STATED GOAL
Return these lines as they appear, beginning with the line that contains "Task: Click the 发送 send button" and ending with the line that contains "click(30, 146)", both included.

START PROVIDED ENTRIES

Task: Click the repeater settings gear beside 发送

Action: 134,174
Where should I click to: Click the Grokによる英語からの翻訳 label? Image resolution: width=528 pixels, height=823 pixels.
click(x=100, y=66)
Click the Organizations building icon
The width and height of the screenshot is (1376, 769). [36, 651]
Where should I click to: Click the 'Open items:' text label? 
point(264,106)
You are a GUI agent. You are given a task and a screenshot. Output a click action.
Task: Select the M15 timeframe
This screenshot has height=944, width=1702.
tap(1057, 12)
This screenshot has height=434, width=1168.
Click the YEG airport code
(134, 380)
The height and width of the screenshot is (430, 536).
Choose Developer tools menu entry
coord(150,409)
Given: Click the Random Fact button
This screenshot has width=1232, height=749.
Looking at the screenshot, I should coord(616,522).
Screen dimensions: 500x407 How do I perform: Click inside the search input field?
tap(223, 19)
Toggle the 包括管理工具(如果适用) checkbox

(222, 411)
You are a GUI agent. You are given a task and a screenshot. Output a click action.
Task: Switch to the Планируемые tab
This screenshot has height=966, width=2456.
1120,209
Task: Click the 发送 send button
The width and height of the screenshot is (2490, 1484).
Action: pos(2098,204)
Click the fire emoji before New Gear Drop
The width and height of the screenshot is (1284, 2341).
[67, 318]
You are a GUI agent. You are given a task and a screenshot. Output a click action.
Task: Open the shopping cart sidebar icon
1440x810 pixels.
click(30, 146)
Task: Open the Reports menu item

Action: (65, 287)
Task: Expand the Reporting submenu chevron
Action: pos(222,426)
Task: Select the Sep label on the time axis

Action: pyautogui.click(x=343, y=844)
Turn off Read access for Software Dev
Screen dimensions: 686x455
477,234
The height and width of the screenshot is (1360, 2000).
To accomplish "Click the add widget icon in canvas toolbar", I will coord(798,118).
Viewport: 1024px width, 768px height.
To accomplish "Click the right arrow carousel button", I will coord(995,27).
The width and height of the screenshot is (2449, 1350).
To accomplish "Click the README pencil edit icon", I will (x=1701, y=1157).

END PROVIDED ENTRIES

TASK RESULT
Task: Click the 发送 send button
The width and height of the screenshot is (2490, 1484).
Action: pos(2098,204)
Click the fire emoji before New Gear Drop
The width and height of the screenshot is (1284, 2341).
[67, 318]
You are a GUI agent. You are given a task and a screenshot. Output a click action.
Task: Open the shopping cart sidebar icon
1440x810 pixels.
click(30, 146)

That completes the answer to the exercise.